▶ What is expected:
Every line between the top of the data below and the line with "[Dari Kolam ke", both ends included, must be retyped exactly.

= = = = = = =

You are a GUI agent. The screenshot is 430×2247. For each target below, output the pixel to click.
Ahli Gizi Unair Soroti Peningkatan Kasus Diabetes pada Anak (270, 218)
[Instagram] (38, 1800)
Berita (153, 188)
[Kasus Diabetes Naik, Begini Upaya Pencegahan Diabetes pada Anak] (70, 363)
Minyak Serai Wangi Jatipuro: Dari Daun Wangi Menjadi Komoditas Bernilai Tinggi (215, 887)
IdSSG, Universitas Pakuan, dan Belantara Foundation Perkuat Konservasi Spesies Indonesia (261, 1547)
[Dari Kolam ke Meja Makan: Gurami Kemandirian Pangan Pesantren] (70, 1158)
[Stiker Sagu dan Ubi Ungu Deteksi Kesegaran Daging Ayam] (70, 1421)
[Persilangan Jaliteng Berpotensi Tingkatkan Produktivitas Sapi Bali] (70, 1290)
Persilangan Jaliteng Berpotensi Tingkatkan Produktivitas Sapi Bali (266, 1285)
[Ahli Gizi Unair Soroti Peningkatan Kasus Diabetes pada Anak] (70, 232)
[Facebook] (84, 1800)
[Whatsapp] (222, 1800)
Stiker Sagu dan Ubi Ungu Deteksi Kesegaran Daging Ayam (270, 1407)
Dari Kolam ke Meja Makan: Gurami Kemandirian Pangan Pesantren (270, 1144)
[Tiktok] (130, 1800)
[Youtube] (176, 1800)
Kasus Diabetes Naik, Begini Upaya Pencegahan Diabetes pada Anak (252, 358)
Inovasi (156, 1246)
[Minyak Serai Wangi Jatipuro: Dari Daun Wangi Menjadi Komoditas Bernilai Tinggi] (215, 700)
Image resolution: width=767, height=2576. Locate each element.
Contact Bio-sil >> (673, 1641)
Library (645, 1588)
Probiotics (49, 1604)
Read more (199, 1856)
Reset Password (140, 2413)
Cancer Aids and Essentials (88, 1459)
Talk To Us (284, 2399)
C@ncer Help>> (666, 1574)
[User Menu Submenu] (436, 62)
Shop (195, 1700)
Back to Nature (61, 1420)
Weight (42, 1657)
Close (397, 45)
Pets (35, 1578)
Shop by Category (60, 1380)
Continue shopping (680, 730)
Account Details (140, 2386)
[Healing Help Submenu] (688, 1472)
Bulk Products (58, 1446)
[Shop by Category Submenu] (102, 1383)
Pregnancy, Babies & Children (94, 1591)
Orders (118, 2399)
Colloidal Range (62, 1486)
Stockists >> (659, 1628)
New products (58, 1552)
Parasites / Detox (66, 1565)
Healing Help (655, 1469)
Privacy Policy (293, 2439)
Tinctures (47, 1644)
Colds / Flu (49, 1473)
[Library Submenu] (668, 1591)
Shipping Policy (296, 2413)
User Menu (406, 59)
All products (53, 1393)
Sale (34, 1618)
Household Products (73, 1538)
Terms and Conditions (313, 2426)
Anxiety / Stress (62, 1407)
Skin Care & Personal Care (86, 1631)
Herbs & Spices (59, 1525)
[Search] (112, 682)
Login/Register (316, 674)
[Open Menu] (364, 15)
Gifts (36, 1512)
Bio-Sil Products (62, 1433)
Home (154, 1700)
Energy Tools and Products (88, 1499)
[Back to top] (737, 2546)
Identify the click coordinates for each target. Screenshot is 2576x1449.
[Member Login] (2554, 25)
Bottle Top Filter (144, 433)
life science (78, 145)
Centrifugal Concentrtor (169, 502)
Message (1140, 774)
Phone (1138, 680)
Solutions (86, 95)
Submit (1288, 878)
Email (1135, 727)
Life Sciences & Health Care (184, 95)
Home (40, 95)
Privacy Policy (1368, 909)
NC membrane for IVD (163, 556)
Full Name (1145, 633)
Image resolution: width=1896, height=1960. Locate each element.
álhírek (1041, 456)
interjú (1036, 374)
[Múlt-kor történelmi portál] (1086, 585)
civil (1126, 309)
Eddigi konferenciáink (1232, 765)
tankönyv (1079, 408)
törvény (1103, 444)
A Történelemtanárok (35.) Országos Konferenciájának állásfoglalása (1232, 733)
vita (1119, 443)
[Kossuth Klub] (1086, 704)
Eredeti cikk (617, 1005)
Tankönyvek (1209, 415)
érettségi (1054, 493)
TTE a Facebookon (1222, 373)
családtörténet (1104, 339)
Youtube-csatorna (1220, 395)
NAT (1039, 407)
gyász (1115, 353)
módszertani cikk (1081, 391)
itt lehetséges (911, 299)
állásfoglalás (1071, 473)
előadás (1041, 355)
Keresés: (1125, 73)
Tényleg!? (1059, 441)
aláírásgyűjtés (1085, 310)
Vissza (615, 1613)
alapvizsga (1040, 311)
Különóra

= = = = = = =

▶ Exercise result:
You are a GUI agent. The screenshot is 430×2247. For each target below, output the pixel to click.
Ahli Gizi Unair Soroti Peningkatan Kasus Diabetes pada Anak (270, 218)
[Instagram] (38, 1800)
Berita (153, 188)
[Kasus Diabetes Naik, Begini Upaya Pencegahan Diabetes pada Anak] (70, 363)
Minyak Serai Wangi Jatipuro: Dari Daun Wangi Menjadi Komoditas Bernilai Tinggi (215, 887)
IdSSG, Universitas Pakuan, dan Belantara Foundation Perkuat Konservasi Spesies Indonesia (261, 1547)
[Dari Kolam ke Meja Makan: Gurami Kemandirian Pangan Pesantren] (70, 1158)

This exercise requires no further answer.